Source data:
╔══
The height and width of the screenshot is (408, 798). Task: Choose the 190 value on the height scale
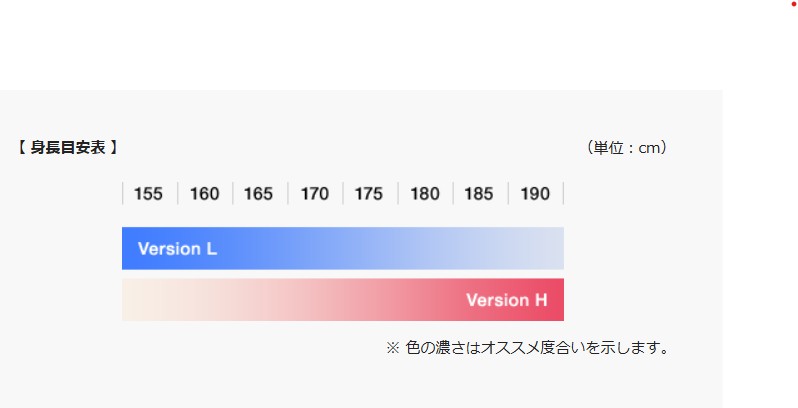pyautogui.click(x=535, y=194)
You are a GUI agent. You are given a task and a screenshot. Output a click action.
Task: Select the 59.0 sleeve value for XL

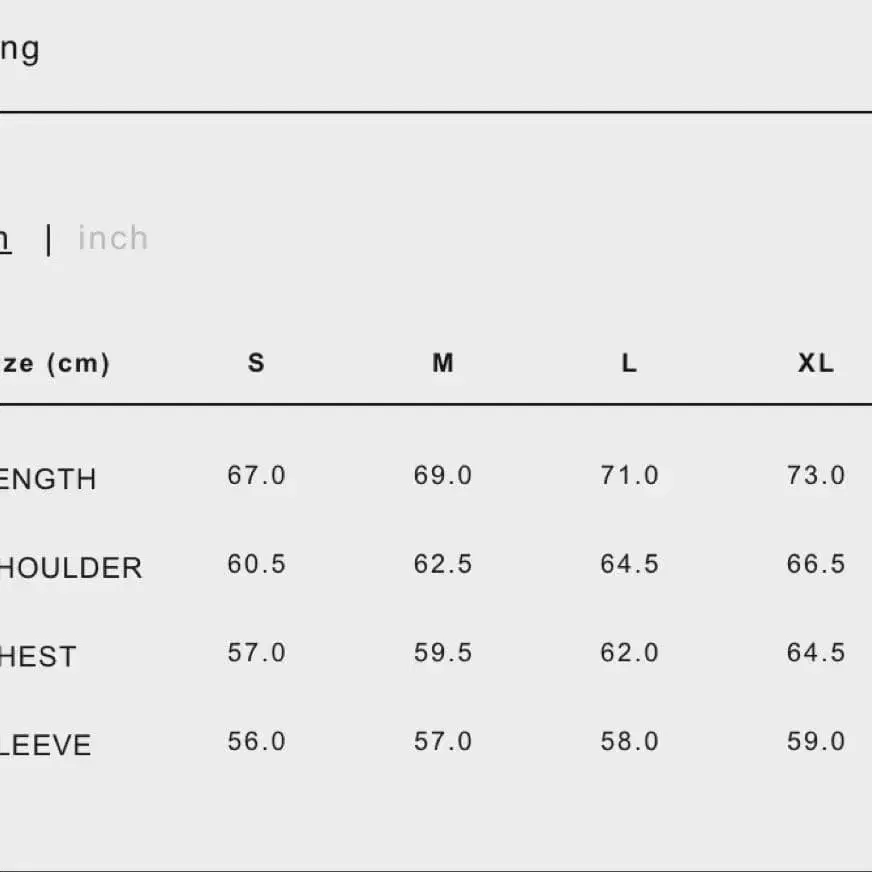816,741
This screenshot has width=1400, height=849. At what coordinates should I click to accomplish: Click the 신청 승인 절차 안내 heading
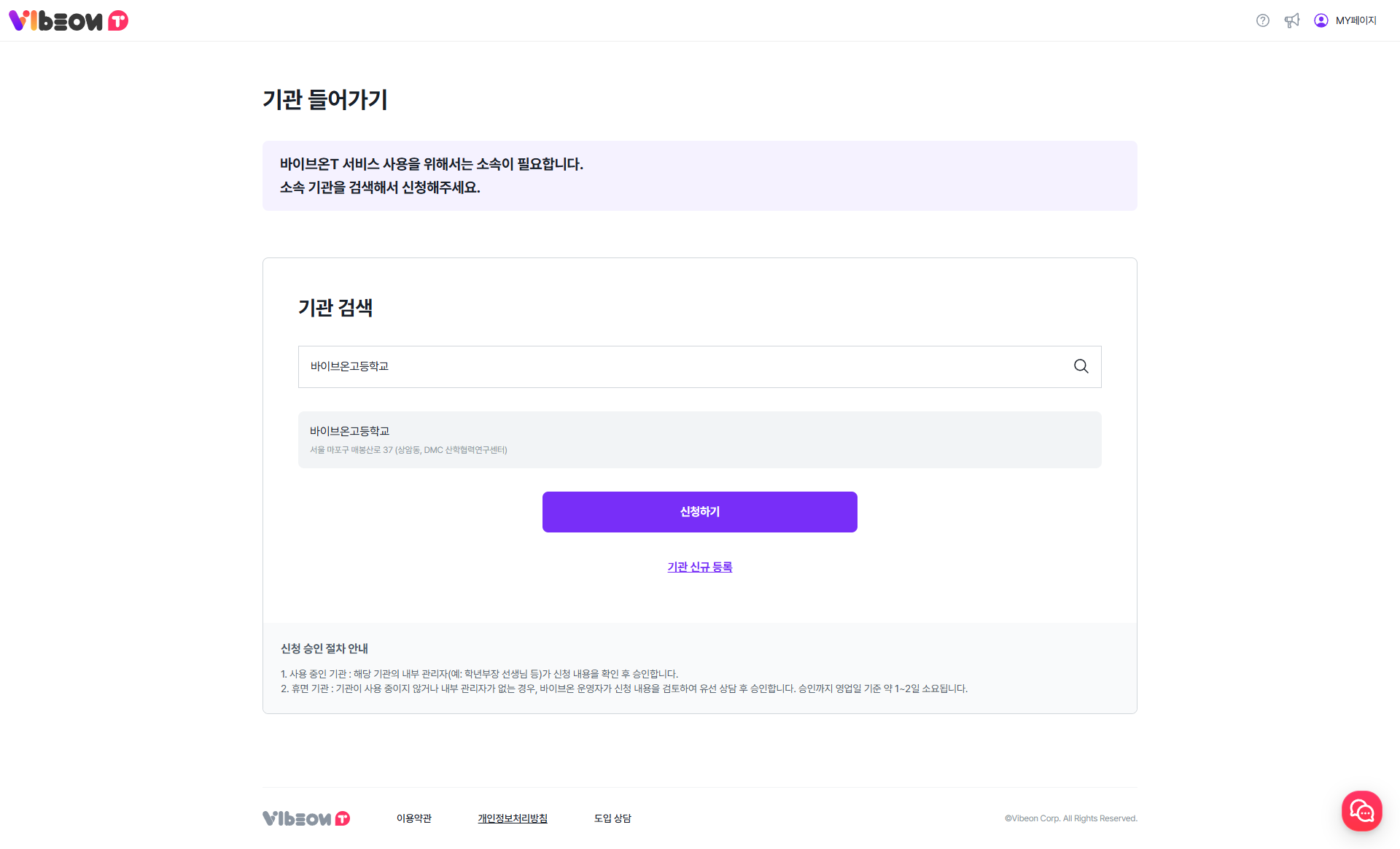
╚══
Work instruction: Print the data again, word for word, without any pictures.

Output below:
The height and width of the screenshot is (408, 798). Task: Choose the 190 value on the height scale
pyautogui.click(x=535, y=194)
You are a GUI agent. You are given a task and a screenshot. Output a click action.
Task: Select the 59.0 sleeve value for XL

816,741
This screenshot has width=1400, height=849. At what coordinates should I click to accomplish: Click the 신청 승인 절차 안내 heading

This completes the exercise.